= The tasks =
1. In the essay on the police, reproduce the passage between "As always, the" and "pollen, and desire.", inclusive.
2. In the essay on the police, who is credited with the quotation at the very top?

= Text segment =

━━━━━━━━━━━━━━━━━━━━

“Just think, the next time I shoot someone, I could be arrested.” Lt. Frank Drebin
These days, our conversations and heads seem to bloat with images, fears, theories, and anxieties of – and loathing, laughter, and rage at – that obscure object of hatred that calls itself the police. Their omnipresence is nothing new, but there’s no doubt that the past year has turned a spotlight on them, however diffuse or prismed, however spun and dodged. Yet the more that media circuits are awash with them and that we’re saturated by them, the more we feel proud to watch people kick back and and feel sick when CCTV footage shows them kicking in the door and charging up the stairs,‡ the more we have to suffer through inanities about how it is “alienating” to see open and practically enacted recognitions of the hate and fear most people feel when faced with the law in the flesh, the more first-hand experience more people have about how it is to square off, get hit, burst out of the kettle, or tend to the seriously hurt, the more the police are made to, or make themselves, look simultaneously silly and murderous, the more silliness we hear about “peaceful uprisings”: the more of all this, the clearer it becomes just how unclearly we see them.
I don’t doubt that many others have a more solid grasp than I do on this slippery force. But I also know from conversations with a lot of people who have thought extensively about this and from the general noise of the internet that a lot of us are realizing that the more the spotlight turns on the murky orcs in blue, the greater the glare that reflects off the aviators and riot shields, and the harder it becomes to draw a conceptual and practical bead on them.

As always, the best research into the police will be lived, especially through struggles in which people engage, the conversations they have and actions they take, and the internal discussions, splits, and and tensions that threaten to “ruin a movement.”‡ But the divide of practical and theoretical should never map simply onto things bodies do and things heads do, nor should it imagine that a consideration of philosophy, film, science, literature, psychology, et cetera is necessarily too far from praxis, that oft-mythical category that tends to just mean getting serious. It is the quality and aim of certain kinds of research‡ that damns them to water-treading irrelevance, born of those who cling to the life ring while claiming to be mutinous divers. Not the category of their concerns, not the fact that they may speak of concepts, paintings, pollen, and desire.

━━━━━━━━━━━━━━━━━━━━

= Material =

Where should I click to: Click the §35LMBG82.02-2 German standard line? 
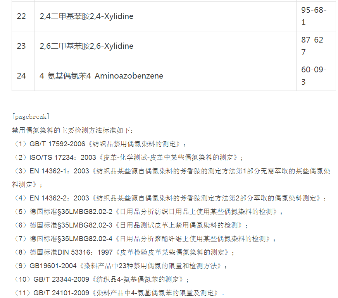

━━━━━━━━━━━━━━━━━━━━

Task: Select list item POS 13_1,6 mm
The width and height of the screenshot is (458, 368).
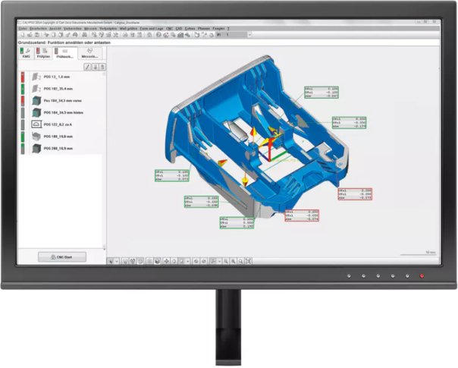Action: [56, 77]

━━━━━━━━━━━━━━━━━━━━

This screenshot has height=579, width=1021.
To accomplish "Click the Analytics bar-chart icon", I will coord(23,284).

━━━━━━━━━━━━━━━━━━━━

= Outputs =
1.
As always, the best research into the police will be lived, especially through struggles in which people engage, the conversations they have and actions they take, and the internal discussions, splits, and and tensions that threaten to “ruin a movement.”‡ But the divide of practical and theoretical should never map simply onto things bodies do and things heads do, nor should it imagine that a consideration of philosophy, film, science, literature, psychology, et cetera is necessarily too far from praxis, that oft-mythical category that tends to just mean getting serious. It is the quality and aim of certain kinds of research‡ that damns them to water-treading irrelevance, born of those who cling to the life ring while claiming to be mutinous divers. Not the category of their concerns, not the fact that they may speak of concepts, paintings, pollen, and desire.

2. Lt. Frank Drebin.